What is being asked:
Retype the data character for character, from its first line through the line containing "pos(106,1014)", with both ends included.

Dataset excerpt

<<<<

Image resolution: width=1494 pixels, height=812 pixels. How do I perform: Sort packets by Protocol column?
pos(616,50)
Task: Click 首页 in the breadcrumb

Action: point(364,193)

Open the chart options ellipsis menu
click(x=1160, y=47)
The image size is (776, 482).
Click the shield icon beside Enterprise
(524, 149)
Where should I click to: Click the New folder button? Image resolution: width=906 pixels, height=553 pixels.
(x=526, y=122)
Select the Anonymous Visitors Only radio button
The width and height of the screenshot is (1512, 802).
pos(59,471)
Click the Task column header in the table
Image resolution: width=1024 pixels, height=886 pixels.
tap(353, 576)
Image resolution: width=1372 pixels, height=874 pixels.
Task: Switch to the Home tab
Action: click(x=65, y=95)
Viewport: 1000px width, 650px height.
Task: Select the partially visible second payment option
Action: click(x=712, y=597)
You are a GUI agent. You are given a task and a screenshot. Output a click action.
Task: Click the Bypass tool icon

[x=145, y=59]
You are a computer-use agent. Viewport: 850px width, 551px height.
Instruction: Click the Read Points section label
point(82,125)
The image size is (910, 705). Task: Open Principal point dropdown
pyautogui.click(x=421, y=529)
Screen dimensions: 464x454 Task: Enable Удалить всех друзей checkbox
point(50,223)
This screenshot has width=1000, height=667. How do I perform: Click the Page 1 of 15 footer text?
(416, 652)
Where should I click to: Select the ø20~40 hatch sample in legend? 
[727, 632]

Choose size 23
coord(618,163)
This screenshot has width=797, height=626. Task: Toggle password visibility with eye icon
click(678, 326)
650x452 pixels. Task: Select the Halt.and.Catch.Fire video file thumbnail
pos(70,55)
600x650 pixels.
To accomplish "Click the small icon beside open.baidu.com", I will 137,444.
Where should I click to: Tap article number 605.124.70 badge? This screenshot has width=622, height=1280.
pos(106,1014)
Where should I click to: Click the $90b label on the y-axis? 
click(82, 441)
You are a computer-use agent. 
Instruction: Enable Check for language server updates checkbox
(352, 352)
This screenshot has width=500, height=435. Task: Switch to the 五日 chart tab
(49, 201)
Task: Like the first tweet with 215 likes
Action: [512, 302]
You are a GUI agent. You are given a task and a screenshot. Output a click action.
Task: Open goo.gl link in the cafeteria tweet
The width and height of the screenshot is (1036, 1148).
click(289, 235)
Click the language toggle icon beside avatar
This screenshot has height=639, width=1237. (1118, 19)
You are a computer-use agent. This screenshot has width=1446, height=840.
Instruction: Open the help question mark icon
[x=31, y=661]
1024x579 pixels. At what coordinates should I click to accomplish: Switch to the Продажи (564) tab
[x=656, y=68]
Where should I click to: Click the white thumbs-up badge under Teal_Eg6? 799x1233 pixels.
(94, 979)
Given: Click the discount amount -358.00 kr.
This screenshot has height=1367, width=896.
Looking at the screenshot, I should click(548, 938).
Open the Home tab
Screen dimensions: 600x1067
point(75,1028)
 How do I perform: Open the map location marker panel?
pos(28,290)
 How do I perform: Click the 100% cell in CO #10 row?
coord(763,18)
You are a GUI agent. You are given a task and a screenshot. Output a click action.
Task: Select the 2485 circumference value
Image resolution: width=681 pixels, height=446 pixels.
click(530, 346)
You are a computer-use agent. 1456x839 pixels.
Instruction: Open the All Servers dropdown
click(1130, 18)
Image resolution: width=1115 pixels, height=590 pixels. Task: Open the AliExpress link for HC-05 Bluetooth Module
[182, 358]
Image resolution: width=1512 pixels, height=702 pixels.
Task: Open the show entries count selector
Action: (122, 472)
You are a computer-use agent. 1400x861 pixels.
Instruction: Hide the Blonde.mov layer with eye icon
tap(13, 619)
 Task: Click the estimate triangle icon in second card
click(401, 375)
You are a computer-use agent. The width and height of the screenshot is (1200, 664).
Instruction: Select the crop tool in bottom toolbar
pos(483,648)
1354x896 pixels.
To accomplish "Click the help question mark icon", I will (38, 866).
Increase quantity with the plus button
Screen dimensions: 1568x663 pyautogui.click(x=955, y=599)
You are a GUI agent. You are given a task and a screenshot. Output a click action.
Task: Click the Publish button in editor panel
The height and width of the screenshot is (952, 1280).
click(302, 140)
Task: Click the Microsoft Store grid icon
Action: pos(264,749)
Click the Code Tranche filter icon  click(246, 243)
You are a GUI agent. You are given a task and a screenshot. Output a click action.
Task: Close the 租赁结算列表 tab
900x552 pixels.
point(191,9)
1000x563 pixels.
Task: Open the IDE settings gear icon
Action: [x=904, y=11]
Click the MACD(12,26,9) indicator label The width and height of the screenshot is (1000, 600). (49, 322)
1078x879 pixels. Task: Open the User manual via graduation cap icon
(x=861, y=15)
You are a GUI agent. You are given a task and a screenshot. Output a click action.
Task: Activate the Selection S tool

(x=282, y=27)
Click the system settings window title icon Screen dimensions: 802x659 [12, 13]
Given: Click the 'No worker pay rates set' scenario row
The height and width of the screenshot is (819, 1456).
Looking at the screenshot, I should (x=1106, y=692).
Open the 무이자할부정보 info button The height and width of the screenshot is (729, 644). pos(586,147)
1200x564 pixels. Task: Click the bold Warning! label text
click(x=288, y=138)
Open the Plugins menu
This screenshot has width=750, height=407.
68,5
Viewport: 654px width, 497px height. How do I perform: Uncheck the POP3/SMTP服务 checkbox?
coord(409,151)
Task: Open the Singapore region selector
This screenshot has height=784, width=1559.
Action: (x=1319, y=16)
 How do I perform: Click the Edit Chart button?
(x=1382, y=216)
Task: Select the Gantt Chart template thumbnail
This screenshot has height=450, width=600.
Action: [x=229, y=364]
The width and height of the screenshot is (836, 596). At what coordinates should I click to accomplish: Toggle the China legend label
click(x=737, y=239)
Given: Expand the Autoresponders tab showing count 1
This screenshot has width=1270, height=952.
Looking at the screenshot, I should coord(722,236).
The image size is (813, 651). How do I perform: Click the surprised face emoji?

>>>>

Solved problem:
Image resolution: width=1494 pixels, height=812 pixels. How do I perform: Sort packets by Protocol column?
pos(616,50)
Task: Click 首页 in the breadcrumb

Action: point(364,193)

Open the chart options ellipsis menu
click(x=1160, y=47)
The image size is (776, 482).
Click the shield icon beside Enterprise
(524, 149)
Where should I click to: Click the New folder button? Image resolution: width=906 pixels, height=553 pixels.
(x=526, y=122)
Select the Anonymous Visitors Only radio button
The width and height of the screenshot is (1512, 802).
pos(59,471)
Click the Task column header in the table
Image resolution: width=1024 pixels, height=886 pixels.
tap(353, 576)
Image resolution: width=1372 pixels, height=874 pixels.
Task: Switch to the Home tab
Action: click(x=65, y=95)
Viewport: 1000px width, 650px height.
Task: Select the partially visible second payment option
Action: click(x=712, y=597)
You are a GUI agent. You are given a task and a screenshot. Output a click action.
Task: Click the Bypass tool icon

[x=145, y=59]
You are a computer-use agent. Viewport: 850px width, 551px height.
Instruction: Click the Read Points section label
point(82,125)
The image size is (910, 705). Task: Open Principal point dropdown
pyautogui.click(x=421, y=529)
Screen dimensions: 464x454 Task: Enable Удалить всех друзей checkbox
point(50,223)
This screenshot has width=1000, height=667. How do I perform: Click the Page 1 of 15 footer text?
(416, 652)
Where should I click to: Select the ø20~40 hatch sample in legend? 
[727, 632]

Choose size 23
coord(618,163)
This screenshot has width=797, height=626. Task: Toggle password visibility with eye icon
click(678, 326)
650x452 pixels. Task: Select the Halt.and.Catch.Fire video file thumbnail
pos(70,55)
600x650 pixels.
To accomplish "Click the small icon beside open.baidu.com", I will 137,444.
Where should I click to: Tap article number 605.124.70 badge? This screenshot has width=622, height=1280.
pos(106,1014)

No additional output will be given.